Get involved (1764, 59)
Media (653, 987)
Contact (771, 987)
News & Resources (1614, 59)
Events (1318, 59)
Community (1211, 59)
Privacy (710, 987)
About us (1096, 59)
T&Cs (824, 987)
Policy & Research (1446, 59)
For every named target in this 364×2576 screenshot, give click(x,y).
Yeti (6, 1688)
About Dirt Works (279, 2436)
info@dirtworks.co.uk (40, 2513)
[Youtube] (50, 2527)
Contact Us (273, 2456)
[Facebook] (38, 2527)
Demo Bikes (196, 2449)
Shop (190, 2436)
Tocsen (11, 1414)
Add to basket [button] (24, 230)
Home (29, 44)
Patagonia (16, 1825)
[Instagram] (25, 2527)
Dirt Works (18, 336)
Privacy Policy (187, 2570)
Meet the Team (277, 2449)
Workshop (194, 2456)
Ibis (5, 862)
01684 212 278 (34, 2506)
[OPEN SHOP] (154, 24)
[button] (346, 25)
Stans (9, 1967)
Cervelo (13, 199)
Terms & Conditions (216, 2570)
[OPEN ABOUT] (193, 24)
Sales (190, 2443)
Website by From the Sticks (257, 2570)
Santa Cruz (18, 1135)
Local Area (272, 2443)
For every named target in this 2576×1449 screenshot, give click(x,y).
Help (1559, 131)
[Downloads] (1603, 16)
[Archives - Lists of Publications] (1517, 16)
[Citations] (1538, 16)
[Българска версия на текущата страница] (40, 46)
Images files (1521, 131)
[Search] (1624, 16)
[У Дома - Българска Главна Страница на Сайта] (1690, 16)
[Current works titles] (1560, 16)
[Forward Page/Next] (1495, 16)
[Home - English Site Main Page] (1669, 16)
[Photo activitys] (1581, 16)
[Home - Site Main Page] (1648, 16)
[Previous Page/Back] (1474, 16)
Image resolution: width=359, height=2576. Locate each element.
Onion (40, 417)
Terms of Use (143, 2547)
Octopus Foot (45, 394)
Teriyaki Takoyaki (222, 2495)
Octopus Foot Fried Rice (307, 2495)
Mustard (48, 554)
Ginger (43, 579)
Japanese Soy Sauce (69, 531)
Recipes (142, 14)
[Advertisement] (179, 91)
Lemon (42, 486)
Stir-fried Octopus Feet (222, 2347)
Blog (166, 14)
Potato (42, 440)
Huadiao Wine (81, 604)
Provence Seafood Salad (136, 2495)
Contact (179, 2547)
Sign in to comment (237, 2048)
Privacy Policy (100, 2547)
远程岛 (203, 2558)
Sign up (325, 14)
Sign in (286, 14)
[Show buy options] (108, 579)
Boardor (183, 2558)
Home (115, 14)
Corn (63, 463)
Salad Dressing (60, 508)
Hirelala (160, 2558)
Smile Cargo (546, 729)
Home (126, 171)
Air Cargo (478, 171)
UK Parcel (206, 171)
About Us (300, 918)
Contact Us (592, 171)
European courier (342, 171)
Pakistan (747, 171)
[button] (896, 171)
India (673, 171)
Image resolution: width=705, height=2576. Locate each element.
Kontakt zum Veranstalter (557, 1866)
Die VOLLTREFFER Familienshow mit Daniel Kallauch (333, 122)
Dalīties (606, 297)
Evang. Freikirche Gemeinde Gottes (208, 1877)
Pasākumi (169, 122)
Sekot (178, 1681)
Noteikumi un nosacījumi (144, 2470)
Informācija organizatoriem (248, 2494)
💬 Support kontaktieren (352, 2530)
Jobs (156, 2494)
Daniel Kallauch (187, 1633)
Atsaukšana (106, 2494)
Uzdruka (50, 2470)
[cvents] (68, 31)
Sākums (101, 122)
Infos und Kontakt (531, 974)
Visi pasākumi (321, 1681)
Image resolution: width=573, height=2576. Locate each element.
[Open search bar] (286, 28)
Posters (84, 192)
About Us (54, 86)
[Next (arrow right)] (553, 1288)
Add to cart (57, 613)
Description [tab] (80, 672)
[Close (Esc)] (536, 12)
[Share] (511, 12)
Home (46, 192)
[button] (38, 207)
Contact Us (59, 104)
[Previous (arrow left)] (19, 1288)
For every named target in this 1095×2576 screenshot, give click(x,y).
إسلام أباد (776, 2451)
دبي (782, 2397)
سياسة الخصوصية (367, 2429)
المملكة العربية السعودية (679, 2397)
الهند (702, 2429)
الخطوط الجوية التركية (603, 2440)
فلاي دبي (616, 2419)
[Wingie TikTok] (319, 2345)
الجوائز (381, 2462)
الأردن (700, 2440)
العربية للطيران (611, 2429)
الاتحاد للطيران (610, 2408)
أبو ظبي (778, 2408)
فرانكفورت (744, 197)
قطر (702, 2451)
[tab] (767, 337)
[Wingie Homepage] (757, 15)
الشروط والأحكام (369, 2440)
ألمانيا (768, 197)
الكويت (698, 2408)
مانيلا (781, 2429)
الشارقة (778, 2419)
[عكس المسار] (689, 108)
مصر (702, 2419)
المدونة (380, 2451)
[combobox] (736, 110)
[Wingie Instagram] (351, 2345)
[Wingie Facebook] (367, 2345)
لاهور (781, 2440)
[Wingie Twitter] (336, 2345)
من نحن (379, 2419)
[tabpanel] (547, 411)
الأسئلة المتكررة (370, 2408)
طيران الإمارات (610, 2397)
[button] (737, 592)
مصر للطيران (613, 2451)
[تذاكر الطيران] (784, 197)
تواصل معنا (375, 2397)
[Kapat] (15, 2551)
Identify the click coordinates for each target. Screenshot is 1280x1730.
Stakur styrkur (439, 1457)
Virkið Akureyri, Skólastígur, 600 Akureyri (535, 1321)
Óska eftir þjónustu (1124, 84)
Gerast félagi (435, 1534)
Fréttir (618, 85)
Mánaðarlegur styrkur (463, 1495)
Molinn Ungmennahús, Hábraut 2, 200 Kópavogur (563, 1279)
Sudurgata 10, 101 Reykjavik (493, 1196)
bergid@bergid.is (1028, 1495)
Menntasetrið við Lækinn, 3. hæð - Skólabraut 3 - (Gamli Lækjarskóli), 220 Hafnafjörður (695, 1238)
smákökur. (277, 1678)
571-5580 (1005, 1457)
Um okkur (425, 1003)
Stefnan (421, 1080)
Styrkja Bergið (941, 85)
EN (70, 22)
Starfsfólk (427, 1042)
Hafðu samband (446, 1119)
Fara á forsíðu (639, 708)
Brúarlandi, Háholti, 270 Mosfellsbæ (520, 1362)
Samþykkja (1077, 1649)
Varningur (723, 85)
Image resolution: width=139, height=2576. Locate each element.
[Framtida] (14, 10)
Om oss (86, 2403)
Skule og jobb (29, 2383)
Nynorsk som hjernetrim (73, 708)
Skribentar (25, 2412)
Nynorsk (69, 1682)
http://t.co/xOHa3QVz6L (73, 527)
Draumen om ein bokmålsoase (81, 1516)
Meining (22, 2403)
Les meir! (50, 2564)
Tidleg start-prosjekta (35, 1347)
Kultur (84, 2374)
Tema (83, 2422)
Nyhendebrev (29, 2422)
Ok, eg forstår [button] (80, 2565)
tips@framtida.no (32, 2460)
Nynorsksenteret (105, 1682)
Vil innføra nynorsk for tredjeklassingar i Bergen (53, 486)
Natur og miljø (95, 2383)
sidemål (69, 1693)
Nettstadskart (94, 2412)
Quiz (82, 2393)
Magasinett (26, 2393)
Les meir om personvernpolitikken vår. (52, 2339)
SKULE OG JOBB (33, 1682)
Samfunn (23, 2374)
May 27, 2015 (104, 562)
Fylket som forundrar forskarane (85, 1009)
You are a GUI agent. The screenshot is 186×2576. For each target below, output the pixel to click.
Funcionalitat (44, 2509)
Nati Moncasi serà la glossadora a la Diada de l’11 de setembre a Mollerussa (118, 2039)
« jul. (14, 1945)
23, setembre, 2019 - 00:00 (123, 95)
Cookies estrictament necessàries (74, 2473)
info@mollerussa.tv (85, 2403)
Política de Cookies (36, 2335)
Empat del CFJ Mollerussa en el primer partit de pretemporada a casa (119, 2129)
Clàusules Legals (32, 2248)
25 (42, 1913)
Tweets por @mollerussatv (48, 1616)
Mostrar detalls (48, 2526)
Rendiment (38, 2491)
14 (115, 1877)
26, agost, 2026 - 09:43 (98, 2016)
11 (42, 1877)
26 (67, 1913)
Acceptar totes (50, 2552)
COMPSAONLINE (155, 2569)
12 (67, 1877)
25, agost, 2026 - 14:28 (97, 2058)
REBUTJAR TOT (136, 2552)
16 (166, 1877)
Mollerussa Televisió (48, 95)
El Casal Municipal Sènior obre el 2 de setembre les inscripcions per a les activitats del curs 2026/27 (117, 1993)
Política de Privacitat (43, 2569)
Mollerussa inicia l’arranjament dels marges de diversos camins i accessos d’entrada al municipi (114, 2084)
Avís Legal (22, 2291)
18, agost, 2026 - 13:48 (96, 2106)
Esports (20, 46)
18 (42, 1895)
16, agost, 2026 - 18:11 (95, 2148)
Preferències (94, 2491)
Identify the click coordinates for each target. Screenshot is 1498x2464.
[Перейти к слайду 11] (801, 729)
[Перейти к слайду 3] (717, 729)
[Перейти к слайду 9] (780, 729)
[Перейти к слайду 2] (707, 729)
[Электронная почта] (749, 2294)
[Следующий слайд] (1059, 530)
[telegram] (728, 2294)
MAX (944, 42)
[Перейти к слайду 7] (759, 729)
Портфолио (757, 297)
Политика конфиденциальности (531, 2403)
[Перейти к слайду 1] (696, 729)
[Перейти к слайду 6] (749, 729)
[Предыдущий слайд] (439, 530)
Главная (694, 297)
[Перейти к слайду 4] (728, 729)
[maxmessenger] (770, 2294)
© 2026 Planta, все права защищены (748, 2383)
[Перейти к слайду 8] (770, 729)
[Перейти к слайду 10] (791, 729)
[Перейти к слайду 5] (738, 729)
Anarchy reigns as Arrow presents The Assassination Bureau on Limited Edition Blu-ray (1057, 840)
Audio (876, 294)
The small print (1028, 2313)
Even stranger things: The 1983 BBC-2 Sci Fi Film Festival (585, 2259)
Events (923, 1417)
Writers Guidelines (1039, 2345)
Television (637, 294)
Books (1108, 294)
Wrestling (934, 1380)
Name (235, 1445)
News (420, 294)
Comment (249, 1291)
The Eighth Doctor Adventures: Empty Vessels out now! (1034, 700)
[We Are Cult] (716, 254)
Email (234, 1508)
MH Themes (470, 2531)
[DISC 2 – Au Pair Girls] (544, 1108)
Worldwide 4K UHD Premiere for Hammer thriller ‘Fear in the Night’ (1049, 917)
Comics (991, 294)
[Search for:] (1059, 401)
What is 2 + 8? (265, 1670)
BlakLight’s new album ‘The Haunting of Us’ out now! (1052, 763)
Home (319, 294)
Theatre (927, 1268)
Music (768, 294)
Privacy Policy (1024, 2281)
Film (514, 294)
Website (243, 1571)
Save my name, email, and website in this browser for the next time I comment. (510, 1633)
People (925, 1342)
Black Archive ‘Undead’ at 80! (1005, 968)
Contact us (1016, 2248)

● What you have to do: Scan the material above. Return every line containing the string "element".

● Solution to the exercise:
Image resolution: width=359, height=2576. Locate each element.
Image resolution: width=705, height=2576. Locate each element.
Image resolution: width=573, height=2576. Locate each element.
Image resolution: width=139, height=2576. Locate each element.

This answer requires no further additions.